When Ursula von der Leyen steps behind the lectern in the Strasbourg hemicycle on Wednesday to deliver her annual State of the Union address, Europe will look vastly different than it did a year ago.
Back then the European Union had a higher COVID-19 vaccination rate than the UK or US, and the economy was rebounding from its pandemic-induced stupor. Uncertainty seemed to be abating and the Commission president duly informed parliamentarians that her institution would work to dispel it even further by proposing legislation in five key areas.
These included ramping up COVID-19 vaccine donations worldwide and strengthening the bloc's response to future health crises, ensuring respect for the rule of law in the Union, boosting efforts to tackle climate change, developing a common EU defence strategy following botched evacuations from Afghanistan, and rolling out a more coordinated approach to migration.

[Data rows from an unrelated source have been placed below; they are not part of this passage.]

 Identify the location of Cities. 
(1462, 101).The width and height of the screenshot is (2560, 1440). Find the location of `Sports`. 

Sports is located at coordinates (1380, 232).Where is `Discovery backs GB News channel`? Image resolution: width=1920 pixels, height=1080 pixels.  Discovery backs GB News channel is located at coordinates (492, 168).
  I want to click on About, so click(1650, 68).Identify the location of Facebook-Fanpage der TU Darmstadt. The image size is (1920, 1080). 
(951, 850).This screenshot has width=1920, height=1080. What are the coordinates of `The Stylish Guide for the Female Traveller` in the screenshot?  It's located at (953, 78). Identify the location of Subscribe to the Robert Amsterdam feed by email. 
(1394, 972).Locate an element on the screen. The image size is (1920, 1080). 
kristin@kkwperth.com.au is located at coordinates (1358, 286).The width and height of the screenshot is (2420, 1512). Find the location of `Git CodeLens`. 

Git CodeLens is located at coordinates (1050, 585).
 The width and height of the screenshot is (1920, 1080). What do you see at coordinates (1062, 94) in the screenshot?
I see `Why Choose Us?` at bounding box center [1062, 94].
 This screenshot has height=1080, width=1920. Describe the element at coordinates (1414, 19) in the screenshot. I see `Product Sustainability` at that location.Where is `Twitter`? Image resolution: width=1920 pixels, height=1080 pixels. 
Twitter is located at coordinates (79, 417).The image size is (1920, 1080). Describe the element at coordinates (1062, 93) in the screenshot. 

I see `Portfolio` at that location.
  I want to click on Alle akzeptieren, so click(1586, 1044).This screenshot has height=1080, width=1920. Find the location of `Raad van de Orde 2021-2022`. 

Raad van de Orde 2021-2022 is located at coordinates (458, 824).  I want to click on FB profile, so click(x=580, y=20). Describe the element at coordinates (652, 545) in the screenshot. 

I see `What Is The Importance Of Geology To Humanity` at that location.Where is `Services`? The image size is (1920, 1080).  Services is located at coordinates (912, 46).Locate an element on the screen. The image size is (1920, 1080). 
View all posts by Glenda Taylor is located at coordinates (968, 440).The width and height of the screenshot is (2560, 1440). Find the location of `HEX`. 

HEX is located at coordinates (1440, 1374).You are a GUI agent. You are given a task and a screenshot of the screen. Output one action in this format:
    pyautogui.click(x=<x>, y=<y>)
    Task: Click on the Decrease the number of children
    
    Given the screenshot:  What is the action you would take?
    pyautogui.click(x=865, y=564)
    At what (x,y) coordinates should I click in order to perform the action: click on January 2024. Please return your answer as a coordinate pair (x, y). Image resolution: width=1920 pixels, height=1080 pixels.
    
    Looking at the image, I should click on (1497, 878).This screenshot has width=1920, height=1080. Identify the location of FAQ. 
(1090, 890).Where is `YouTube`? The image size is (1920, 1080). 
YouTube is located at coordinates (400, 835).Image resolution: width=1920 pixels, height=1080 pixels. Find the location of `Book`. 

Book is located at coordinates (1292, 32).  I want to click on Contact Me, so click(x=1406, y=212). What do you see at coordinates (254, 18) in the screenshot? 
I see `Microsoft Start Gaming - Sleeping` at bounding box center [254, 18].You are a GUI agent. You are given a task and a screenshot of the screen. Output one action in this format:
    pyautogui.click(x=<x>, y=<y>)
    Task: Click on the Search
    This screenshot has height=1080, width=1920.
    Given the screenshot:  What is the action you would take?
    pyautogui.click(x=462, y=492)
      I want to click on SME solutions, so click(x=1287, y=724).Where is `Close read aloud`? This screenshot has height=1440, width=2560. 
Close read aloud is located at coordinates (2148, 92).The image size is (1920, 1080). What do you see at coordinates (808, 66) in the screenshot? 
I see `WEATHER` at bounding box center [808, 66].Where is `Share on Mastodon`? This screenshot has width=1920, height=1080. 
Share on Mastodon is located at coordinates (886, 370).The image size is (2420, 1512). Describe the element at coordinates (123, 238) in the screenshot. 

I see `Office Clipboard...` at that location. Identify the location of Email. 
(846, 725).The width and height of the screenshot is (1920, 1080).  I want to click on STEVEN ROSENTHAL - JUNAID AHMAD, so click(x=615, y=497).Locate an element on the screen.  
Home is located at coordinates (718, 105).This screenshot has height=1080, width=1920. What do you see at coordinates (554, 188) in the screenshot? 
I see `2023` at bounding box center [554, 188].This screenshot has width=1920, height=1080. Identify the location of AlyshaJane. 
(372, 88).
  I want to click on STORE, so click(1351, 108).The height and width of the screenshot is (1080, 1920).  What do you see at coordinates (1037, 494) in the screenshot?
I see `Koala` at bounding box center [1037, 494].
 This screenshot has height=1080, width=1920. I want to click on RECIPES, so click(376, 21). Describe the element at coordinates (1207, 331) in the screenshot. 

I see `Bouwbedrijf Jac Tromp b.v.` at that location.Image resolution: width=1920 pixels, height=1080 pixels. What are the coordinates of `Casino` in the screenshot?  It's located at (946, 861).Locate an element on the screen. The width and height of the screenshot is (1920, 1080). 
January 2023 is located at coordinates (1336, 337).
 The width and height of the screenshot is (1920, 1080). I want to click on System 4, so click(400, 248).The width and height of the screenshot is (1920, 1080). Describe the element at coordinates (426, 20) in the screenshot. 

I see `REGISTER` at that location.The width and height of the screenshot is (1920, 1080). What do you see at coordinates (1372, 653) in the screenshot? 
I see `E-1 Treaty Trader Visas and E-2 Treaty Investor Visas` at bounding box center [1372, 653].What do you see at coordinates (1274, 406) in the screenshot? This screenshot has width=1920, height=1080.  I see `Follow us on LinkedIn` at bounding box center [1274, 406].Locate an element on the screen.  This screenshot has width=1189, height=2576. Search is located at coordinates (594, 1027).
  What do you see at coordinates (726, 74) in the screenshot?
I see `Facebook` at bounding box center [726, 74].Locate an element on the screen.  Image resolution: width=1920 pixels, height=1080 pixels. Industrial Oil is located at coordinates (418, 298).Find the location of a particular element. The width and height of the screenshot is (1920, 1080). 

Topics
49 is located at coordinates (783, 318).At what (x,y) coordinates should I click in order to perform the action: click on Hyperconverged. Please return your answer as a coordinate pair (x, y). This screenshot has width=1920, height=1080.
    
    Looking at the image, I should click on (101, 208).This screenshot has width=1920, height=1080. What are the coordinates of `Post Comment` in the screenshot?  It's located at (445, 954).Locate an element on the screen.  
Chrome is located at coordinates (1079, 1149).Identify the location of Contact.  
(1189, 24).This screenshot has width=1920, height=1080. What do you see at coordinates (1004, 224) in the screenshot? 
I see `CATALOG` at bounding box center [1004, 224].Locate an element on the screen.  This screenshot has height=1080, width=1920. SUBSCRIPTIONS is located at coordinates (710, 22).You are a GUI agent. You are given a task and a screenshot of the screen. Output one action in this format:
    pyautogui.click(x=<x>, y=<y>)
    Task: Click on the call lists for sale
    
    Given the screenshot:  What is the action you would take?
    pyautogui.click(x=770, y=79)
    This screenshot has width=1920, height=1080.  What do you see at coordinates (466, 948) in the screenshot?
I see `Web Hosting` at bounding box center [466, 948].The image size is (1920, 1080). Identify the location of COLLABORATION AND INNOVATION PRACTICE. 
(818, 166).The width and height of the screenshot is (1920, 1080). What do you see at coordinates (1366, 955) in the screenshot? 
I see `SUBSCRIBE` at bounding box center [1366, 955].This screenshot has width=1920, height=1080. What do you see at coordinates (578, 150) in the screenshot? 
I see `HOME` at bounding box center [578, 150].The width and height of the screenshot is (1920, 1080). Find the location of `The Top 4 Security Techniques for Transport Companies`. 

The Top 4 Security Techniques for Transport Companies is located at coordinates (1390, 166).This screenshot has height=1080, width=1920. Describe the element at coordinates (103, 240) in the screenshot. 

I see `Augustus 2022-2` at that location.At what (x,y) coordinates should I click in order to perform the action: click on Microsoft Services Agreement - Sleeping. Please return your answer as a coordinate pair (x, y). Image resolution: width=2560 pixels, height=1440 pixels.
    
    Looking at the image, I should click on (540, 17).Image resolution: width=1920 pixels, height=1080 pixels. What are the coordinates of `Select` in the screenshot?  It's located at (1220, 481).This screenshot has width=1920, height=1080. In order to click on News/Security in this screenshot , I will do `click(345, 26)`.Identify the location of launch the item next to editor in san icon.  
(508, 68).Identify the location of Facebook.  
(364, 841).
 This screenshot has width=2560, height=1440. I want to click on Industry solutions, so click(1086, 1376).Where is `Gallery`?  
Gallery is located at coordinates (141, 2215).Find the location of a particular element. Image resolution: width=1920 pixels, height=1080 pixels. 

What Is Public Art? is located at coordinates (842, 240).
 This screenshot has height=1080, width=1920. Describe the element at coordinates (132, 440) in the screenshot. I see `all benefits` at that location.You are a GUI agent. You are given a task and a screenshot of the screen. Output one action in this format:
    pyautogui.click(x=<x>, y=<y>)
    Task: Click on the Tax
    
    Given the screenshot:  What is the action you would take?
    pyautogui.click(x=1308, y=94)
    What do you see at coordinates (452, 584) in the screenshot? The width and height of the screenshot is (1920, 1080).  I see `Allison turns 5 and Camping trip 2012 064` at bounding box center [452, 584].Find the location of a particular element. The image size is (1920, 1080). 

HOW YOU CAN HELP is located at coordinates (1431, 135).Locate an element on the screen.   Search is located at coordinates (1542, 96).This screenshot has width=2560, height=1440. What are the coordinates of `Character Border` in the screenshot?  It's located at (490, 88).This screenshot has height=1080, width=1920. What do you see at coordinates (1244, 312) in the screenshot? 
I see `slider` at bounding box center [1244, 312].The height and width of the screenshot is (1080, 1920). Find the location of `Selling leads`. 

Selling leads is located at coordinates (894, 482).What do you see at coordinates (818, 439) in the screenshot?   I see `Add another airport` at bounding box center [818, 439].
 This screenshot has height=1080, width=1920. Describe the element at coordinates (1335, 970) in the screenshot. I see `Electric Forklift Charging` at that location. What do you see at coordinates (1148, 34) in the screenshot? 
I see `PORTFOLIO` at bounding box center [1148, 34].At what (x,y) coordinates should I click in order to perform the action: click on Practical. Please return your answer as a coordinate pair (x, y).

Just five months after her keynote address, Russia launched a full-scale, illegal and unprovoked war against its neighbour, blanketing Europe in uncertainty once more and leaving member states to deal with a triple whammy of crises: energy, cost of living and refugees.
"The Commission can have its plans, but of course, it needs to be responding to the reality. And the reality was very dynamic those past 12 months," Pawel Zerka, policy fellow at the European Council on Foreign Relations (ECFR), a think tank, told Euronews.
"So I don't know whether we can assess the Commission by merely looking at whether they have accomplished the plans that they set for themselves 12 months ago," he added.
But experts say the EU's executive did manage to carry out many of its promises from the last address.